TASK INSTRUCTIONS >>
Your answer must consist of exactly the lines below, starting with the line with "Viewport: 1290px width, 748px height." and going on through the line with "The image size is (923, 1316).", and nothing else.

RECORDS FOR THE EXERCISE >>
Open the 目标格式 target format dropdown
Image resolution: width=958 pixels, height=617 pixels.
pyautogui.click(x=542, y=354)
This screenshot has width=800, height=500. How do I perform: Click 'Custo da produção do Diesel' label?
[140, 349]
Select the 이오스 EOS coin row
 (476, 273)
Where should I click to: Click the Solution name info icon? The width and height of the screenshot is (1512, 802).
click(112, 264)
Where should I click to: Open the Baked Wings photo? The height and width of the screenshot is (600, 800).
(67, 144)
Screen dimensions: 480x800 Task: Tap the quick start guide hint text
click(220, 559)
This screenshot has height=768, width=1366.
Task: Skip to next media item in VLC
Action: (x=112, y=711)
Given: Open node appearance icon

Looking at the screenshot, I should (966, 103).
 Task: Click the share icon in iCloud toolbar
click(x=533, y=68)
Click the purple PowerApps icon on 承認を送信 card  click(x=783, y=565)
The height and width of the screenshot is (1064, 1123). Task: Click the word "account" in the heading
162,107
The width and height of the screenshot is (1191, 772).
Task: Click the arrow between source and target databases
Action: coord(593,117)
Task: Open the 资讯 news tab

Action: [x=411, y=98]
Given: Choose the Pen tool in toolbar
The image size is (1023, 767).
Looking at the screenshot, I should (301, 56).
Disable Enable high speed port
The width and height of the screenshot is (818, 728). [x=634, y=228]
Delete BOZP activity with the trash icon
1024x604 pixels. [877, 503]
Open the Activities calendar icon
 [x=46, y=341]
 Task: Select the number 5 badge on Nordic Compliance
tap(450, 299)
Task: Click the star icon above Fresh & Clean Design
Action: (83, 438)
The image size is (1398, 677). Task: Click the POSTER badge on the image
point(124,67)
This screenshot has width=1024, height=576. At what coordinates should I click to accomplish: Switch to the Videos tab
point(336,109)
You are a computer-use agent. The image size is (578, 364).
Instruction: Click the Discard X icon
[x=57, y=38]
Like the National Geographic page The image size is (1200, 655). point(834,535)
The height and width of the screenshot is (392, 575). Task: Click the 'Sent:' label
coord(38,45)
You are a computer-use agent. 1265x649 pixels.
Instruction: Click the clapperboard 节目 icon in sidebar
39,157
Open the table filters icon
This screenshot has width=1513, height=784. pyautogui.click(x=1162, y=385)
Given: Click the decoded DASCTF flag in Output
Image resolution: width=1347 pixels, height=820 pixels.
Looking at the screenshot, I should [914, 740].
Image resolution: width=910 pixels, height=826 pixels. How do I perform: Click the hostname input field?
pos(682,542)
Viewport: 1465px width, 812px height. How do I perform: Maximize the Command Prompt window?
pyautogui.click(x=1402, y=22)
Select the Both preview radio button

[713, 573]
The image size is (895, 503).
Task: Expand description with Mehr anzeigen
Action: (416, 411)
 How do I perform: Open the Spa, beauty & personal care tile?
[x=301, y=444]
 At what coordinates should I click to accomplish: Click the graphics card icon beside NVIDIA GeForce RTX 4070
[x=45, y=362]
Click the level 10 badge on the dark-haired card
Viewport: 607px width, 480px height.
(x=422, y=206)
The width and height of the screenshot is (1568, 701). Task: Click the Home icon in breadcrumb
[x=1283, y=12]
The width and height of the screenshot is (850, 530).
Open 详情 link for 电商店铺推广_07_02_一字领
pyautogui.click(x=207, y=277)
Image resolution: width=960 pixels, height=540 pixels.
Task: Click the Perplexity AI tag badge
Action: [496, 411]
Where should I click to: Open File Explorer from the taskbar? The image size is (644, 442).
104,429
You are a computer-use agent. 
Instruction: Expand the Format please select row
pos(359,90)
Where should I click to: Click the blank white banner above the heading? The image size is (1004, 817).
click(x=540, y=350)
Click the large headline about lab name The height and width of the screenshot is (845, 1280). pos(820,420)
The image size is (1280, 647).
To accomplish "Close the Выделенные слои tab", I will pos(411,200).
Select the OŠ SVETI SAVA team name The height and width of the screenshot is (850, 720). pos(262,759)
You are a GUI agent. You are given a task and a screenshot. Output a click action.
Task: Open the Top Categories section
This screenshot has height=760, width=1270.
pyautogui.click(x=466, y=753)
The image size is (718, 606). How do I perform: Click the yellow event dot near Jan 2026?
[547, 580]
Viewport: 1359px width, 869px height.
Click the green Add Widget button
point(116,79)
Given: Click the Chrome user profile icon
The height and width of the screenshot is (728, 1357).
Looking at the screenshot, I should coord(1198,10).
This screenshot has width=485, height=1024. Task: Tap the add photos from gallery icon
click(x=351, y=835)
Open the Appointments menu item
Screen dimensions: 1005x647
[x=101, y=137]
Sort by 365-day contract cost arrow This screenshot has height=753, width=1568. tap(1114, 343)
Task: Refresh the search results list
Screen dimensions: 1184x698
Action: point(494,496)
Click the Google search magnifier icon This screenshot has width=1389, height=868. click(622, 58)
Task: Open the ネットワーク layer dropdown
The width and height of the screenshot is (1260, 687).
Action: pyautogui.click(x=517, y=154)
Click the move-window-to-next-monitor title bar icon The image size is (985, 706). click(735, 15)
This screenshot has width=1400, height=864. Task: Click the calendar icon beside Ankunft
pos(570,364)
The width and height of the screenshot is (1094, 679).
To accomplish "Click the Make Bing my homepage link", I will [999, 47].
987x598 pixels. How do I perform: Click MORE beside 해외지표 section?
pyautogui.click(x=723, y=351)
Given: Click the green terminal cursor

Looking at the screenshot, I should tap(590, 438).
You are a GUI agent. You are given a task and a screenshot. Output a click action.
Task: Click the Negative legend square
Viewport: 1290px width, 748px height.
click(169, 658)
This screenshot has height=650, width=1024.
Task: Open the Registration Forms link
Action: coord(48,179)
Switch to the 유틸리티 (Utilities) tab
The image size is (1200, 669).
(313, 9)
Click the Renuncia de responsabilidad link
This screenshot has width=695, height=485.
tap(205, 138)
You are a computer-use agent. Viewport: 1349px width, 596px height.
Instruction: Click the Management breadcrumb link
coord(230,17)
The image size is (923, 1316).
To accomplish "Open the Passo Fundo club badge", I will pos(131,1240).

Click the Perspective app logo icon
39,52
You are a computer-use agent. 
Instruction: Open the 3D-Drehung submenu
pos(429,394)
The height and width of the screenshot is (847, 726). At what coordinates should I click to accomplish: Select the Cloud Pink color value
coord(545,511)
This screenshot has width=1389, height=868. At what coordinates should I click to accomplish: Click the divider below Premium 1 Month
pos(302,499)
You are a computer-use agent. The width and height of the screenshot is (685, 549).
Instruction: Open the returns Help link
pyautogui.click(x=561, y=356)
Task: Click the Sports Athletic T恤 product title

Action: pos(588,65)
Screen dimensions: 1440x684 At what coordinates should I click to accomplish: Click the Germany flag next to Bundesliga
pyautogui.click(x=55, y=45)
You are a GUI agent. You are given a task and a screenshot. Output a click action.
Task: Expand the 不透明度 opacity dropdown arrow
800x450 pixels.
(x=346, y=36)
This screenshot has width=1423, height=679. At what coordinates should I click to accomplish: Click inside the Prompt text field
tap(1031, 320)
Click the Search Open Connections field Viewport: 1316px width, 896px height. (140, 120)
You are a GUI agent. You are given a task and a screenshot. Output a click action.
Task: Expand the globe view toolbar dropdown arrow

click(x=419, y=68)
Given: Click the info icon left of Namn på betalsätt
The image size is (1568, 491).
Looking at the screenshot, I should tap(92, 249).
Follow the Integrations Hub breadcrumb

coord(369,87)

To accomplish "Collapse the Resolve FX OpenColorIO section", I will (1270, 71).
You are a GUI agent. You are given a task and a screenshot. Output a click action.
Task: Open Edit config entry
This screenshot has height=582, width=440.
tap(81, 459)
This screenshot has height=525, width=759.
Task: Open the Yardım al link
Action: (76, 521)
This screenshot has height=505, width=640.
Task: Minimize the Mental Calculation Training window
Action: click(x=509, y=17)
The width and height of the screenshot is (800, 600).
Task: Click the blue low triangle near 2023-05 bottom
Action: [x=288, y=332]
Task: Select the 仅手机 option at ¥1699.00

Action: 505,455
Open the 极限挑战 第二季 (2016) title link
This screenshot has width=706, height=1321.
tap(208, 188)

PROBLEM SOLUTION >>
Viewport: 1290px width, 748px height.
click(169, 658)
This screenshot has height=650, width=1024.
Task: Open the Registration Forms link
Action: coord(48,179)
Switch to the 유틸리티 (Utilities) tab
The image size is (1200, 669).
(313, 9)
Click the Renuncia de responsabilidad link
This screenshot has width=695, height=485.
tap(205, 138)
You are a computer-use agent. Viewport: 1349px width, 596px height.
Instruction: Click the Management breadcrumb link
coord(230,17)
The image size is (923, 1316).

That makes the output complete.